There is a passage in Foucault’s Pendulum where the characters in the book take a trip to a villa in the north of Italy, in the mountains somewhere. The villa is old, musty, and dank. They describe the vain attempt to keep the bedding dry by using a sort-of frame thing that lifts the covers off the bed and supports a sort-of charcoal brazier bed warmer. The effect of which, apparently, is to keep the dank bedding warm more than to get it dry.

Last night as I was turning down the bed I noticed that with the relative humidity so high, the covers were literally damp from the ambient humidity. They weren’t actually wet mind you, there was no specific point that was any more moist than any other, it was just a general dampness from being in contact with the wet air.

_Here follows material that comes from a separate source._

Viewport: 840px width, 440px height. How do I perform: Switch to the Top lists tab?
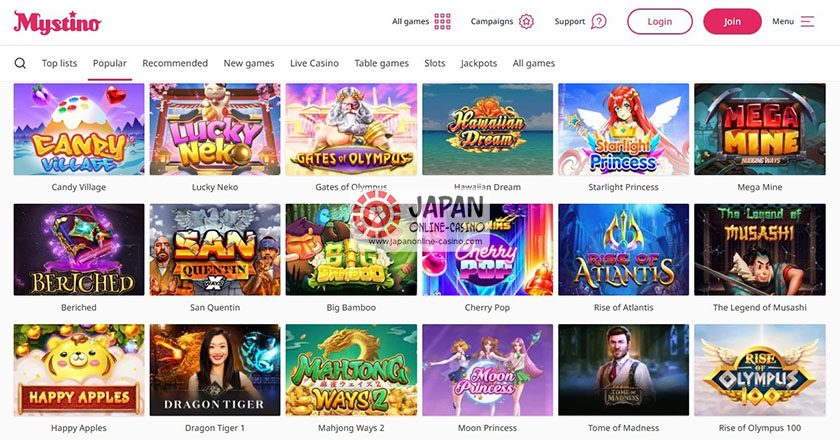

It was like being back in Thames Ditton. The Villa had two problems. Not only was it often cold and damp (or warm and damp in the summertime), but it also had one of those combination washer-dryer units that is supposed to do the job of both appliances, but doesn’t do either very well. Bedding could only be washed when there was nobody else in The Villa because it took a week to dry, hung over drying racks by the heaters.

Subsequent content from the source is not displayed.